ARE YOU ASKING THE WRONG QUESTION?
I asked God last week if I win the Lottery, I would donate 10% to the Church. God answered me back and said, “How about 50%” As soon as I said that to myself, I knew it was misguided. I was asking the wrong question. Can God make is my winning the lottery so? Of course. Will he? No. God works through Nature and natural occurances. For Jesus, miracles were interruptions in those occurances, the natural order. The Resurrection is one such miracle. Yet, we continue to ask wrong questions, and so we get wrong answers. In the movie, Seventh Son of the Seventh Son, the Spook, played by Jeff Bridges. he says wrong questions get wrong answers. https://www.youtube.com/watch?v=TXiNkOjM7oM
In looking into my inner self during one of my Lectio Divina meditations (Phil 2:5), I thought of some other wrong questions I have asked in my question to have in me the mind of Christ Jesus and some I have heard others make. Here they are, as I remember them:
- God help me. Sounds innocuous enough but I run the risk of commanding God to do my will with this. Do I demand God answer me? Maybe yes and maybe no. With the Cistercian charisms of humility and obedience to God’s will, I can have less chance of making myself God and more of a chance to wait patiently while I call out to God, “O God, come to my assistance. O Lord, make haste to help me.”
- If I request healing for myself and if others pray for my healing and nothing happens, then something must be wrong with my faith. Hope that comes from the Holy Spirit is not the same as hope that I have that I will win the lottery. Doesn’t the Scriptures say that, if I ask anything in Jesus name, I will give it to you? Depends on what you seek. If I seek God’s will in all things, and the ability to discern what that is, in terms of Cistercian charisms of humility and obedience to God’s will, I propose and God disposes. That in all things, may God be glorified, says St. Benedict.

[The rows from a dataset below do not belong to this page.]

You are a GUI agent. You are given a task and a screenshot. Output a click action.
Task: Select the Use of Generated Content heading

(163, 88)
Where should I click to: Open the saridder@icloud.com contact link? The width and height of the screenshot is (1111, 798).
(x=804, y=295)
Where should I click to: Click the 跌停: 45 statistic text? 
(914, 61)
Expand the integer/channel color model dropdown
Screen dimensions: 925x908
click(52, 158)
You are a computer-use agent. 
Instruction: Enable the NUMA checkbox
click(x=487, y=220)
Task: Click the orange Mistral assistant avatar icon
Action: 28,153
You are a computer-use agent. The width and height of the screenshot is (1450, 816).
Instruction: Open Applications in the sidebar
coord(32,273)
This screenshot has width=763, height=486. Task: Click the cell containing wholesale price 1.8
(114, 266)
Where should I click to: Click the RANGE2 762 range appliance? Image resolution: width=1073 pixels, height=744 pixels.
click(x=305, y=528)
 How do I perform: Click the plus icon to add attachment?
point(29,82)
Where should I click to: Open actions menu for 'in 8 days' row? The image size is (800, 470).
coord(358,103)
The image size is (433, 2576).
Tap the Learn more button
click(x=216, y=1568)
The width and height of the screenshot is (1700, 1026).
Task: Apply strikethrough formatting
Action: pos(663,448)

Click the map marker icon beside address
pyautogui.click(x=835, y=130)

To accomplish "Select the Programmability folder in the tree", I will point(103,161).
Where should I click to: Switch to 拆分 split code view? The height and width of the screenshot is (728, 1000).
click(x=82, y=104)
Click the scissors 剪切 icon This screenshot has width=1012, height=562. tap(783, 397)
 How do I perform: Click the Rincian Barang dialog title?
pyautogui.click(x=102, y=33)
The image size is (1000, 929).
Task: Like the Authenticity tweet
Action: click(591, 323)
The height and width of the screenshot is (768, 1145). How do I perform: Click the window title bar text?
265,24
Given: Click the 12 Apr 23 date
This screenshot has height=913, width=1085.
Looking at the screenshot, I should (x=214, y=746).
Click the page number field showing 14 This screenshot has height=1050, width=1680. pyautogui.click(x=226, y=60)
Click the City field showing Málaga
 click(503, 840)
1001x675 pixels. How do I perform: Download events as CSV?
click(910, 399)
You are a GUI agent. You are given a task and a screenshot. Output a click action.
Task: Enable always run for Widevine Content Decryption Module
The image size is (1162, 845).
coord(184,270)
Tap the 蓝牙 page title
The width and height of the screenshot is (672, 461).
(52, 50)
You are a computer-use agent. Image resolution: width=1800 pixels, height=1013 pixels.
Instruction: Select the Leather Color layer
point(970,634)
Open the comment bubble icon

- If I pray not to be like those other poor, tortured souls who do not have the truth, or have lost the way, that may be the wrong type of prayer. If I say, “I am a Lay Cistercian and I have the only truth and if others do not follow it, they are condemned to ignorance and the darkness of Hell,” then something is definitely wrong. I don’t have the truth, Christ is the truth and I with silence and solitude can seek to find Him if I have humility and meekness of heart.
- If I do contemplation as part of Lectio Divina and it is too easy, too routine, I may not be waiting for Christ to come by my park bench on a cold day and sit with me, I may be stroking my own ego that, like Adam and Eve, I want God to fit into what I do rather than making room for him in my heart and waiting for his mercy.
- If I think that I know all ttere is to know about God, that may bee a false premise. Seeking God is about going to place I am afraid to look, inside me. That place is limitless.
- If I think that, you don’t like the Church because it does not conform to what you think it should be (allowing women priests) and you reject all of it because they don’t agree with you, then you may be aking the wrong question. You may not be know you are asking the wrong question.
Can you think of other false questions you have about knowing, loveing and serving God with all your heart and mind and strength and your neighbor as yourself?